Over the past eight years of needle felting, I’ve had more than a few days that ended in frustration. I’ve had armatures sag because I chose the wrong wire. I’ve spent hours experimenting, only to realize the next day that all that work didn’t lead anywhere. I’ve watched projects collapse in my hands.
Some days it’s one small failure. Other days it feels like one big failure after another. And in those moments, I’d think: Why am I even doing this?
But here’s what I’ve learned: failure doesn’t stay failure.
Give it time, and it turns into growth.
When we make a mistake, it feels awful. But inside our heads, something powerful is happening.
Your brain is taking notes. Every time something goes wrong, your brain quietly says, “That didn’t work. Let’s adjust for next time.” It’s like having a teacher living inside your head, pointing out what needs to change.

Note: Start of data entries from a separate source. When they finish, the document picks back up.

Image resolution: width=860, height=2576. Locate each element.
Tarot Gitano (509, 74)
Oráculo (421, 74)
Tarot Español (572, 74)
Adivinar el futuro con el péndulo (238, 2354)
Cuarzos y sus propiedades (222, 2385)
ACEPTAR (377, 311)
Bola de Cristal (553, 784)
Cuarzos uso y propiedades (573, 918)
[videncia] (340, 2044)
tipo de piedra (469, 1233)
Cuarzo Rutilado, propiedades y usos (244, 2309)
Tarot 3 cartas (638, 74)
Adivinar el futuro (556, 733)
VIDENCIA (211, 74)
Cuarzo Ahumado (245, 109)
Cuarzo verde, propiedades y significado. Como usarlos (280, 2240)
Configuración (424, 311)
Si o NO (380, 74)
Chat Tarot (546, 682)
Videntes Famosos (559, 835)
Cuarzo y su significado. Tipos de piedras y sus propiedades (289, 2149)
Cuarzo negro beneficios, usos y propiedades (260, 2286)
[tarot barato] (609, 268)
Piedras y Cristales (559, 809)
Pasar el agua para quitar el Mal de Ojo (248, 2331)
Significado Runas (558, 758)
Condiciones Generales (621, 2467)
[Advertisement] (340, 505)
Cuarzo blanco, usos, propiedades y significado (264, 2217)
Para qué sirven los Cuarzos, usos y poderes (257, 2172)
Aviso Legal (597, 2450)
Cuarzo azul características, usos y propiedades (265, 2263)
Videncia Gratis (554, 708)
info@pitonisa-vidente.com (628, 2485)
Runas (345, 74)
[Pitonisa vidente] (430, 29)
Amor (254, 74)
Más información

You’re rewiring yourself. A mistake forces your brain to try a new route. Think of it like driving: if your usual road is blocked, you find another way. After a while, that new road becomes familiar—and faster.
Mistakes stick. Success feels good, but mistakes sink in deeper. They stay with us, and when we try again, they push us to do it differently, better.
That’s why a day that feels wasted is often the day your brain does the most work behind the scenes.
As artists, we often dream of everything flowing perfectly—wool behaving, needles sliding just right, projects looking exactly like we imagined. But the truth is, the best learning doesn’t come from smooth days.
It comes from the messy ones.
When we struggle, our brain pays more attention. It rewires faster. It builds confidence we didn’t have before. And that’s why, even when it feels like a setback, failure is actually preparing us for the leap forward.
Here are some ways I’ve learned to let failure work for me instead of against me:
1. Try small experiments.
Instead of waiting until you’re deep into a project, test things on scraps: different wires, wool blends, needle sizes. That way, you “fail small” and learn big.
2. Keep a simple notebook.
I jot down: What went wrong → What I think caused it → What I’ll try next. Just a few words. Over time, you’ll see patterns and solutions.
3. End on a win.
If I’m having a tough day, I’ll finish with something simple: smoothing a surface, shaping a tiny piece that works. It helps me remember the day by the success, not just the failure.
4. Give it time.
I often don’t notice what I’ve learned until weeks later. All of a sudden, something that felt impossible before is now easy. That’s the rewiring at work.
When a bird’s neck sagged, I learned to test different wire gauges before starting the real piece.
When the surface kept fuzzing, I experimented with needle sequences and finishing tricks until I found what worked.
When an expression fell flat, I tried tiny felt pads to support the cheeks and brows—something I never would have thought of if I hadn’t failed first.
Every frustration turned into a discovery.
Even now, when something collapses in my hands, it stings. But I’ve come to see failure as part of the process. It’s the quiet partner that pushes me forward.
Failure didn’t break my practice. It built it.
And if you’re having a day where everything feels like it’s falling apart, I want you to remember this:
Failure isn’t a stop sign.
It’s a doorway.
It’s the thing that rewires your brain, strengthens your hands, and carries you to the next level of your art.
I owe everything to it.
Keep creating, keep failing, keep growing.